THE INPUT:
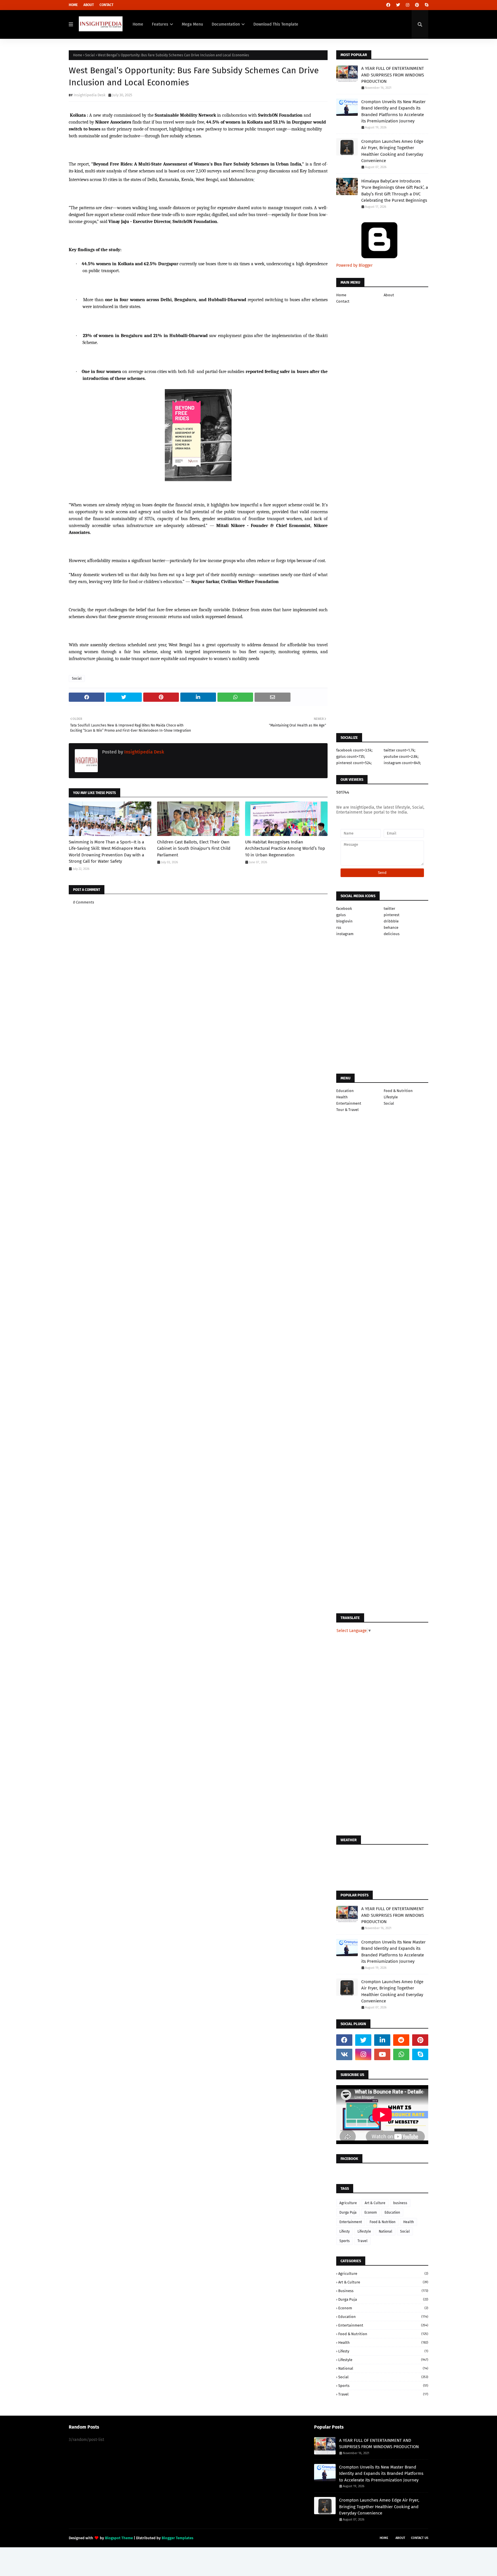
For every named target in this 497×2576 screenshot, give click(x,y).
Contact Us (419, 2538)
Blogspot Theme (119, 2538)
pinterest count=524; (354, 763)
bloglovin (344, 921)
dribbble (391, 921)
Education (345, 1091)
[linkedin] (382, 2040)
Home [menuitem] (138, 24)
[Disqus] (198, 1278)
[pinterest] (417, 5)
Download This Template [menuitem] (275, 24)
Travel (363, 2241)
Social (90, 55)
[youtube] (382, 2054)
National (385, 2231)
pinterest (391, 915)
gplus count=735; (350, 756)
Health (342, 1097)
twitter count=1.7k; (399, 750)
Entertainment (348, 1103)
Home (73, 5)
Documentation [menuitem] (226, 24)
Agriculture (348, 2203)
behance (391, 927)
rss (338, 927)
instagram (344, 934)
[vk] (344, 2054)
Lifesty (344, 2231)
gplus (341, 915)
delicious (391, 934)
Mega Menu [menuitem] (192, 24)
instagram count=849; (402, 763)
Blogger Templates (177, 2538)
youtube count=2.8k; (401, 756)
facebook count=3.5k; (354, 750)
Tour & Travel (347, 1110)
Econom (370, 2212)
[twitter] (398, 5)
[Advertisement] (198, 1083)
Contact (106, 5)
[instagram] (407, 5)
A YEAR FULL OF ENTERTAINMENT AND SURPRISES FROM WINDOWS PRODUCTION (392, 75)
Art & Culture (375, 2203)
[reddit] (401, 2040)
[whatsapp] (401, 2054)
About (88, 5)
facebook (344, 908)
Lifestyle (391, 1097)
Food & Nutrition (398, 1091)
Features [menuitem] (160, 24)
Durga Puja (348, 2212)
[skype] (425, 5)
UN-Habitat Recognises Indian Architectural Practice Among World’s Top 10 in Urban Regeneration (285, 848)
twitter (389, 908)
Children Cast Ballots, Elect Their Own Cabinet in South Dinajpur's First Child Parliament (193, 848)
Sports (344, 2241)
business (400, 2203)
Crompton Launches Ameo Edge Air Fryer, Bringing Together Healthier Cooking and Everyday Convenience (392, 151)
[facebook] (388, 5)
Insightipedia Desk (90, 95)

* * *

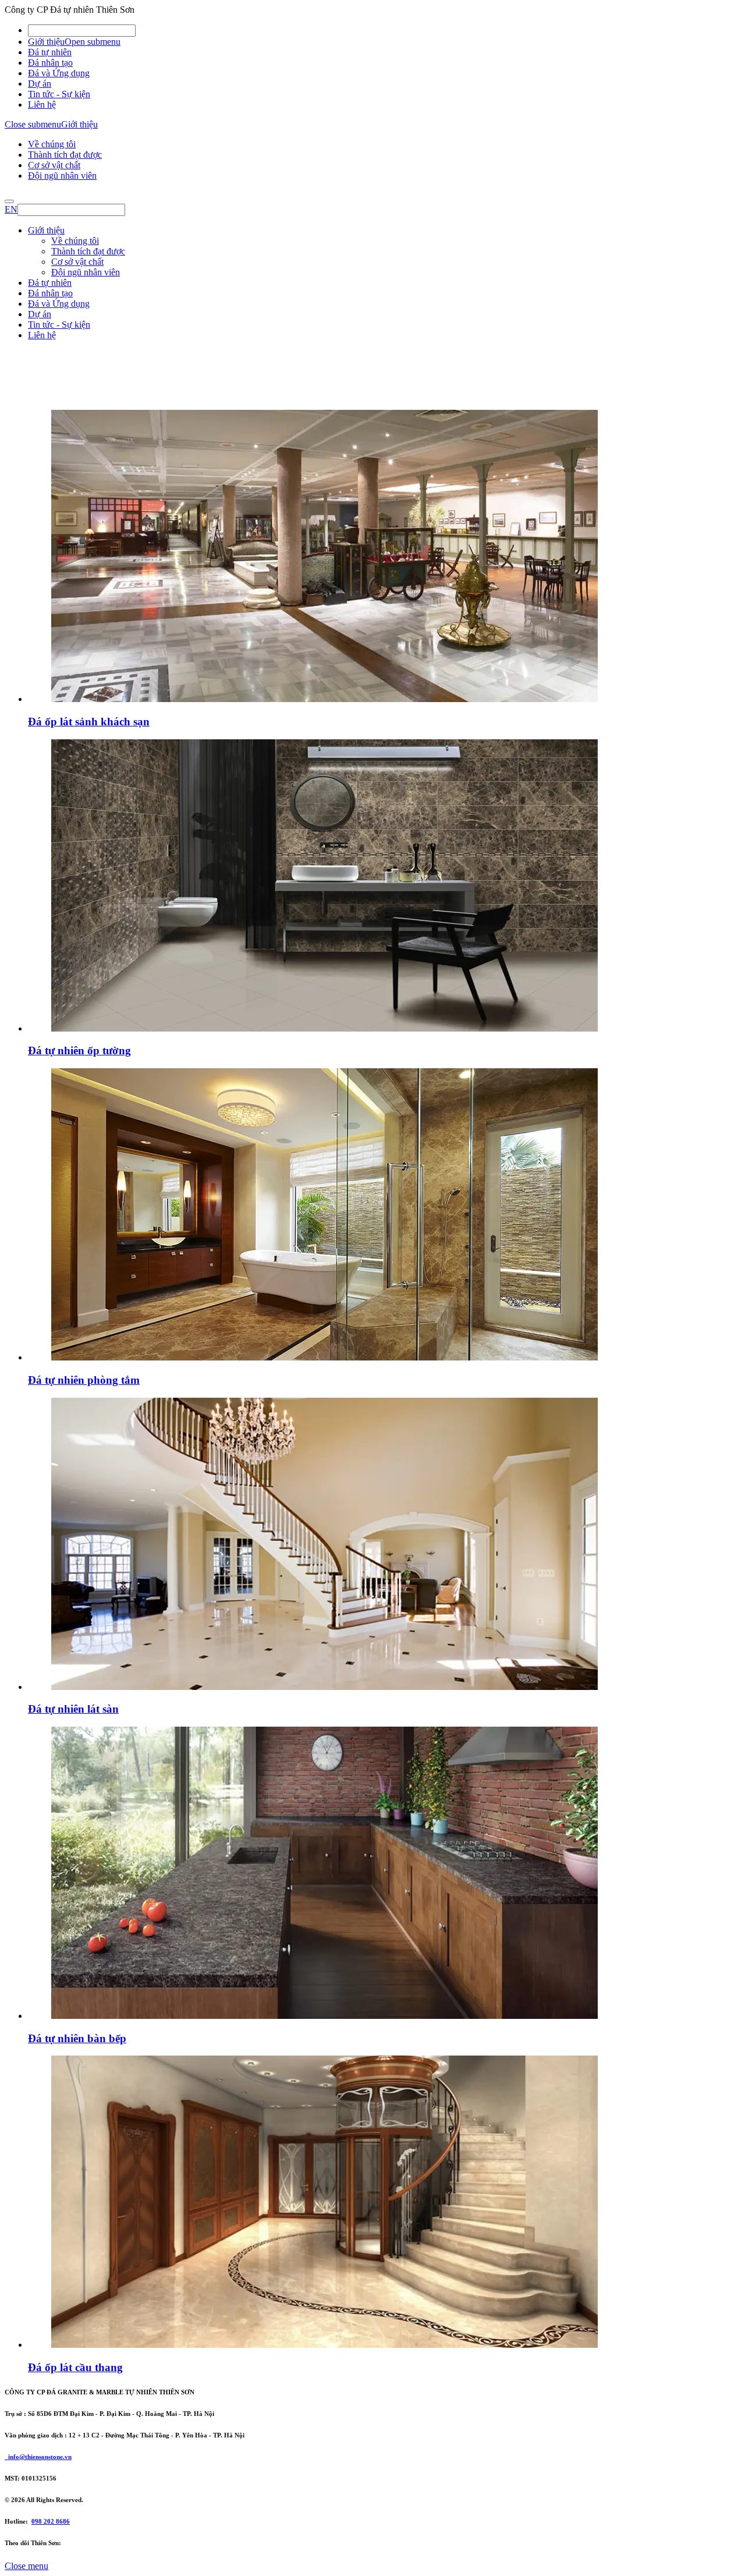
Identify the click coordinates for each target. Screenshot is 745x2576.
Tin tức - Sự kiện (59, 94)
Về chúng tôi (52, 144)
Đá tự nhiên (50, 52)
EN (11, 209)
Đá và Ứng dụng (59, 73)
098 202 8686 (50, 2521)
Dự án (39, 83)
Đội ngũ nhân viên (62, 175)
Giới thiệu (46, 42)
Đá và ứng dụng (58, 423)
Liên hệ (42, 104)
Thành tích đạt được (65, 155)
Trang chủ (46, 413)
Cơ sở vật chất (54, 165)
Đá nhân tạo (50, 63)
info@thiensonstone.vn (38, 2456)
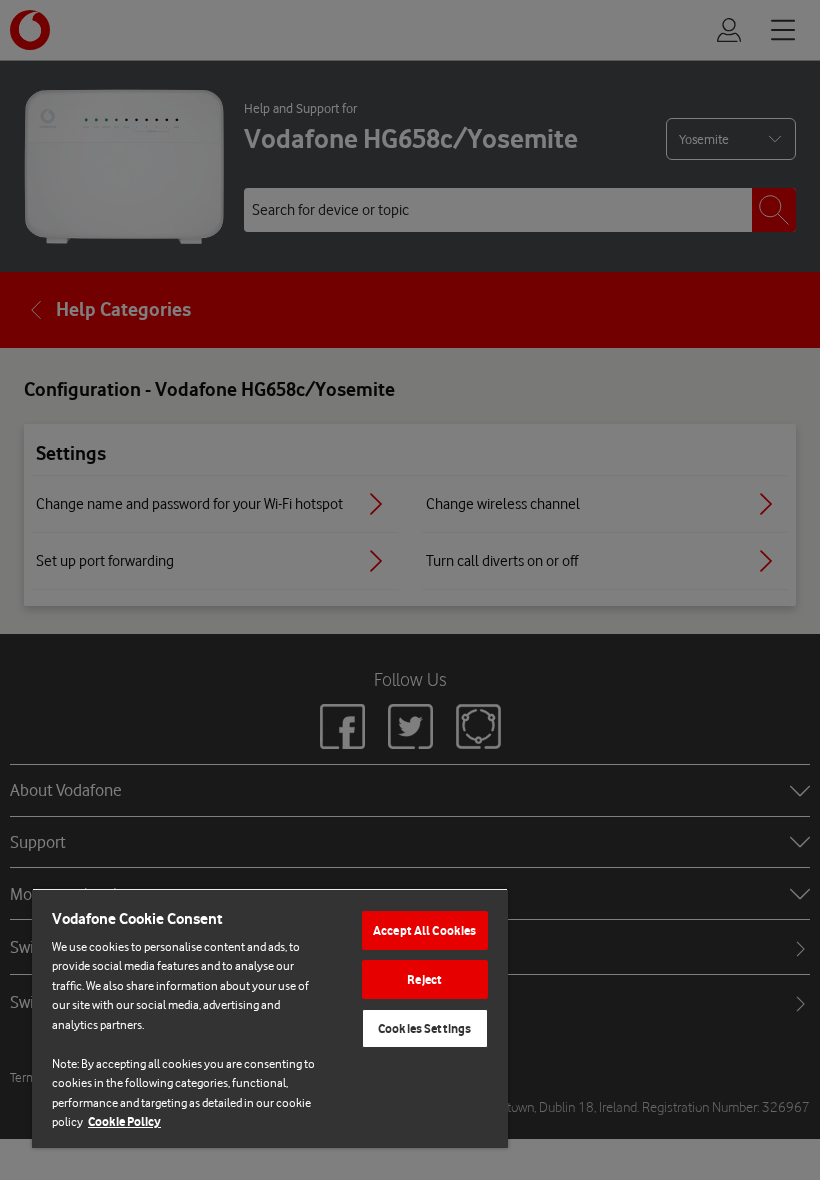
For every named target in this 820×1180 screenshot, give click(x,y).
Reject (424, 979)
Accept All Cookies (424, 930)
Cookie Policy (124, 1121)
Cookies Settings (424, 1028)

WHAT TO WORK ON:
Note each line above that contains "menuitem" and copy it out.

EXERCISE SOLUTION:
Home [menuitem] (138, 24)
Download This Template [menuitem] (275, 24)
Documentation [menuitem] (226, 24)
Mega Menu [menuitem] (192, 24)
Features [menuitem] (160, 24)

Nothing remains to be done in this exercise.